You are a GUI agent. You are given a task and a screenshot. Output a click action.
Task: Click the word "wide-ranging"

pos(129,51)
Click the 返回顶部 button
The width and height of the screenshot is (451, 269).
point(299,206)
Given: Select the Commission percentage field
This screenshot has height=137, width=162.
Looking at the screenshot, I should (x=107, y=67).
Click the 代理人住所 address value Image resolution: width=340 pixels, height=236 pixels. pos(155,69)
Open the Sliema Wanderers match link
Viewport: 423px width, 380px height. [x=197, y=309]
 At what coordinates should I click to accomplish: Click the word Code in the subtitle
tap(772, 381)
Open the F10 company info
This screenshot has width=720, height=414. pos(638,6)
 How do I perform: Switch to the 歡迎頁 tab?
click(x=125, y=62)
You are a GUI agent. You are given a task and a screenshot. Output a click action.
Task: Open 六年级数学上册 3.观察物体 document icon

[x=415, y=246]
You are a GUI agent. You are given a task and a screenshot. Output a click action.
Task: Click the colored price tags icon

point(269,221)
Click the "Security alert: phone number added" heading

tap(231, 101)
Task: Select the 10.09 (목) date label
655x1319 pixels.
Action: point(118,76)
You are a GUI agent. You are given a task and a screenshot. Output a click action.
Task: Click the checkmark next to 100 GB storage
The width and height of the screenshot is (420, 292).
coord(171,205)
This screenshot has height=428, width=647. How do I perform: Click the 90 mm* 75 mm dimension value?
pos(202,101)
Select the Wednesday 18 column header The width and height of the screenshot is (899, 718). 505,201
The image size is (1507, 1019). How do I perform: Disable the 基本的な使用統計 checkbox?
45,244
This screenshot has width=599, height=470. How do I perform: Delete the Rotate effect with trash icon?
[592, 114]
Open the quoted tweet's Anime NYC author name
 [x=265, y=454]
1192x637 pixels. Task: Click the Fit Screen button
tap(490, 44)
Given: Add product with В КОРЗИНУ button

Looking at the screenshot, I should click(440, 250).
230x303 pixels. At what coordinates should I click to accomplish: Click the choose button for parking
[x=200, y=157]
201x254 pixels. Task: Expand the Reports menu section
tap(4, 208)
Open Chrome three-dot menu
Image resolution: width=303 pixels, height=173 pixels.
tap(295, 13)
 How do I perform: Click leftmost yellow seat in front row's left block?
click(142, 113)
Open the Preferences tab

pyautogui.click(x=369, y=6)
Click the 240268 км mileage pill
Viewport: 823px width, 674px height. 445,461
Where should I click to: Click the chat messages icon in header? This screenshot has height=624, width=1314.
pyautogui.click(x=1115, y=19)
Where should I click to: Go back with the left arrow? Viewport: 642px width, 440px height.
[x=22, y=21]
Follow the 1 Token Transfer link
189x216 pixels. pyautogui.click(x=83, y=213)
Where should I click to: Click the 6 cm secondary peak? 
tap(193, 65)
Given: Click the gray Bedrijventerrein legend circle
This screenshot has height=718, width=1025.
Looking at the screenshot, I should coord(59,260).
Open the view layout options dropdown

**********

- [Problem description]:
Exactly as written, restate every record in the listing.

- [Output for this exercise]:
You are a GUI agent. You are given a task and a screenshot. Output a click action.
Task: Click the word "wide-ranging"

pos(129,51)
Click the 返回顶部 button
The width and height of the screenshot is (451, 269).
point(299,206)
Given: Select the Commission percentage field
This screenshot has height=137, width=162.
Looking at the screenshot, I should (x=107, y=67).
Click the 代理人住所 address value Image resolution: width=340 pixels, height=236 pixels. pos(155,69)
Open the Sliema Wanderers match link
Viewport: 423px width, 380px height. [x=197, y=309]
 At what coordinates should I click to accomplish: Click the word Code in the subtitle
tap(772, 381)
Open the F10 company info
This screenshot has width=720, height=414. pos(638,6)
 How do I perform: Switch to the 歡迎頁 tab?
click(x=125, y=62)
You are a GUI agent. You are given a task and a screenshot. Output a click action.
Task: Open 六年级数学上册 3.观察物体 document icon

[x=415, y=246]
You are a GUI agent. You are given a task and a screenshot. Output a click action.
Task: Click the colored price tags icon

point(269,221)
Click the "Security alert: phone number added" heading

tap(231, 101)
Task: Select the 10.09 (목) date label
655x1319 pixels.
Action: point(118,76)
You are a GUI agent. You are given a task and a screenshot. Output a click action.
Task: Click the checkmark next to 100 GB storage
The width and height of the screenshot is (420, 292).
coord(171,205)
This screenshot has height=428, width=647. How do I perform: Click the 90 mm* 75 mm dimension value?
pos(202,101)
Select the Wednesday 18 column header The width and height of the screenshot is (899, 718). 505,201
The image size is (1507, 1019). How do I perform: Disable the 基本的な使用統計 checkbox?
45,244
This screenshot has width=599, height=470. How do I perform: Delete the Rotate effect with trash icon?
[592, 114]
Open the quoted tweet's Anime NYC author name
 [x=265, y=454]
1192x637 pixels. Task: Click the Fit Screen button
tap(490, 44)
Given: Add product with В КОРЗИНУ button

Looking at the screenshot, I should click(440, 250).
230x303 pixels. At what coordinates should I click to accomplish: Click the choose button for parking
[x=200, y=157]
201x254 pixels. Task: Expand the Reports menu section
tap(4, 208)
Open Chrome three-dot menu
Image resolution: width=303 pixels, height=173 pixels.
tap(295, 13)
 How do I perform: Click leftmost yellow seat in front row's left block?
click(142, 113)
Open the Preferences tab

pyautogui.click(x=369, y=6)
Click the 240268 км mileage pill
Viewport: 823px width, 674px height. 445,461
Where should I click to: Click the chat messages icon in header? This screenshot has height=624, width=1314.
pyautogui.click(x=1115, y=19)
Where should I click to: Go back with the left arrow? Viewport: 642px width, 440px height.
[x=22, y=21]
Follow the 1 Token Transfer link
189x216 pixels. pyautogui.click(x=83, y=213)
Where should I click to: Click the 6 cm secondary peak? 
tap(193, 65)
Given: Click the gray Bedrijventerrein legend circle
This screenshot has height=718, width=1025.
Looking at the screenshot, I should coord(59,260).
Open the view layout options dropdown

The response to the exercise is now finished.